Author: Sébastien Allard
Publisher: Flammarion-Pere Castor
Published: 2007
Total Pages: 466
ISBN-13:
DOWNLOAD EBOOK →During the nineteenth century, France experienced an unprecedented growth in the visual arts, and Paris was its center. French art became a universally accepted benchmark, spreading its many ground-breaking developments -- the radicalism of Impressionism and Post-Impressionism, the daring of Art Nouveau, and the innovations of Haussman's new urban landscape -- far beyond its borders, and in return receiving numerous influences from broad. During this extraordinary rich and productive period, French art also benefited from the synthesis of the past with the innovations of the present, resulting in an artistic output whose legacy is still being felt today.

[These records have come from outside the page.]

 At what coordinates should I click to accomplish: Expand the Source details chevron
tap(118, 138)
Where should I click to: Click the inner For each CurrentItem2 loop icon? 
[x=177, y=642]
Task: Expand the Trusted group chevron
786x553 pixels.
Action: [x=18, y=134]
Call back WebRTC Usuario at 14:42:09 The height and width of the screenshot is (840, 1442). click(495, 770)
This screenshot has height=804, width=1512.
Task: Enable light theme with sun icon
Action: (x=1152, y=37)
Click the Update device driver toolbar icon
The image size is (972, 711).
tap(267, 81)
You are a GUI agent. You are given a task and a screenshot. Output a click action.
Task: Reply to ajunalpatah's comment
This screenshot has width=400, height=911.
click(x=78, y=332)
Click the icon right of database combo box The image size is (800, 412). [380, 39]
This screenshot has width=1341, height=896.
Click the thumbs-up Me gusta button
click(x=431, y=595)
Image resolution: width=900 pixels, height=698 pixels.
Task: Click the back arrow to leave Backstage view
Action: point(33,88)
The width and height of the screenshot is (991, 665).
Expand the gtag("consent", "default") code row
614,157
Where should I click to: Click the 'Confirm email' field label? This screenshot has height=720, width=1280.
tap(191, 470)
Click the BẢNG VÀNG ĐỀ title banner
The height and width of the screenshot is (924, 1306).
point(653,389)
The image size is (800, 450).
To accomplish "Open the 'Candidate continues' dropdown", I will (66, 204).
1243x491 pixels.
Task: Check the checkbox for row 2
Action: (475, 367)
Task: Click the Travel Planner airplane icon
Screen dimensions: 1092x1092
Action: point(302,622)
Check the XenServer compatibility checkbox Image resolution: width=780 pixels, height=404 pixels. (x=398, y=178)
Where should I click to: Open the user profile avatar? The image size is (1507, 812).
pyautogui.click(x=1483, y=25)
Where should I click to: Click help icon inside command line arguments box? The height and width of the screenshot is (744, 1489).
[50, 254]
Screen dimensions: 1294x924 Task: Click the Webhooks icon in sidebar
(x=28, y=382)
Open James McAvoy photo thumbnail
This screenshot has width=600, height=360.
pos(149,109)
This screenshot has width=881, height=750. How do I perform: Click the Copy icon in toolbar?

This chronological history, richly illustrated and recounted by experts from France's preeminent museums, charts the growth of this fruitful -- and revolutionary -- period in the history of world art. -- From publisher's description.
Author: Darius A. Spieth
Publisher: BRILL
Published: 2017-11-06
Total Pages: 535
ISBN-13: 9004276750
DOWNLOAD EBOOK →Revolutionary Paris and the Market for Netherlandish Art restores attention to the aesthetic, intellectual, and economic link between two key periods in the history of art: the “Golden Age” of Dutch and Flemish painting and that of the French Revolution.
Author: Richard Marks
Publisher: George Braziller
Published: 1981
Total Pages: 119
ISBN-13: 9780807609729
DOWNLOAD EBOOK →Illustrates and provides background information on examples of secular and religious illuminated texts produced in England during the Middle Ages
Author: Esmée Quodbach
Publisher: Penn State University Press
Published: 2014
Total Pages: 272
ISBN-13:
DOWNLOAD EBOOK →Essays by American and Dutch scholars and museum curators explore the collecting and reception of seventeenth-century Dutch painting in America, from the colonial era through the Gilded Age to today.